Am grundlegenden Konflikt hat sich aber nichts geändert: Auf dem Königsthron in King’s Landing auf dem Kontinent Westeros sitzt noch immer der junge und ungestüme Aegon II. Targaryen (Tom Glynn-Carney) – und nicht Rhaenyra (Emma D’Arcy), seine ältere Schwester und die eigentliche Thronfolgerin. Diese trauert derweil ihrem Sohn Lucerys nach, der von Aegons jüngerem Bruder Aemond (Ewan Mitchell) und dessen Drachen Vhagar ermordet wurde – und schwört Rache. Weil ein Krieg zwischen den beiden Fraktionen unausweichlich scheint, sind sowohl die herrschenden «Greens» als auch Rhaenyras Allianz bemüht, sich jede mögliche Unterstützung in und um Westeros zu sichern.

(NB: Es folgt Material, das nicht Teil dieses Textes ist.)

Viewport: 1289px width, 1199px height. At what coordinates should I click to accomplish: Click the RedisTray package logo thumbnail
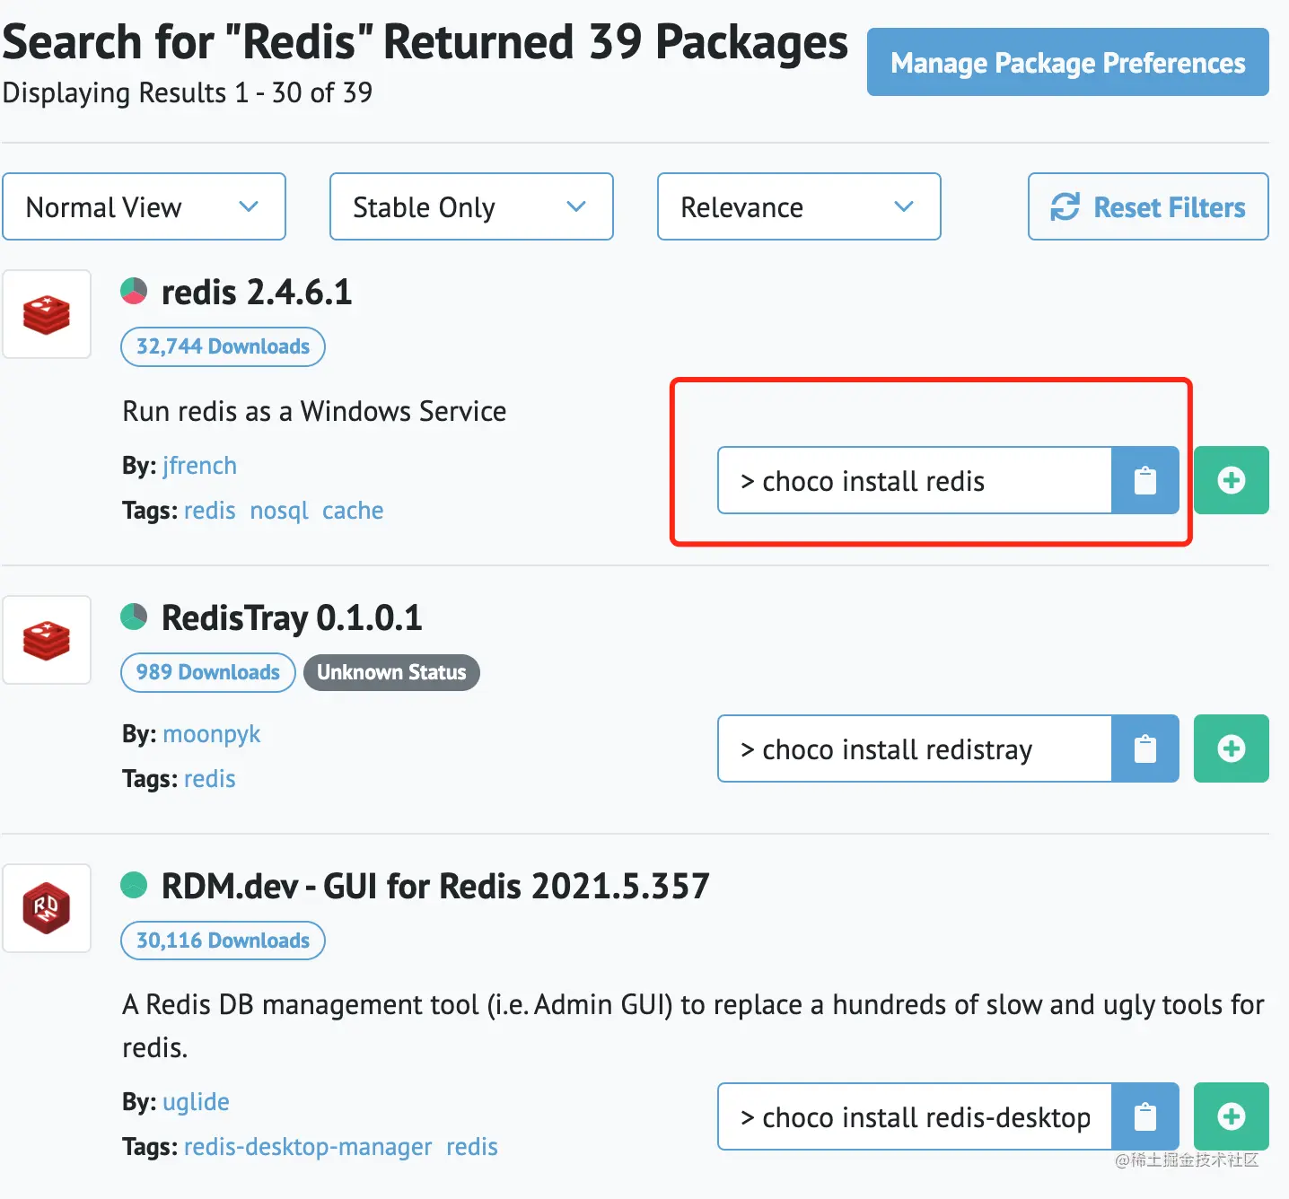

«We are now in the Dance of the Dragons, and we’re gonna tell that story», verkündete Showrunner Ryan Condal im Hinblick auf die zweite Staffel in einem Interview. Das bedeutet, dass die Zeitsprünge und die daraus erfolgenden häufigen Darsteller*innen-Wechsel, die es einem in der ersten Staffel noch erschwerten, an den Figuren dranzubleiben, passé sind.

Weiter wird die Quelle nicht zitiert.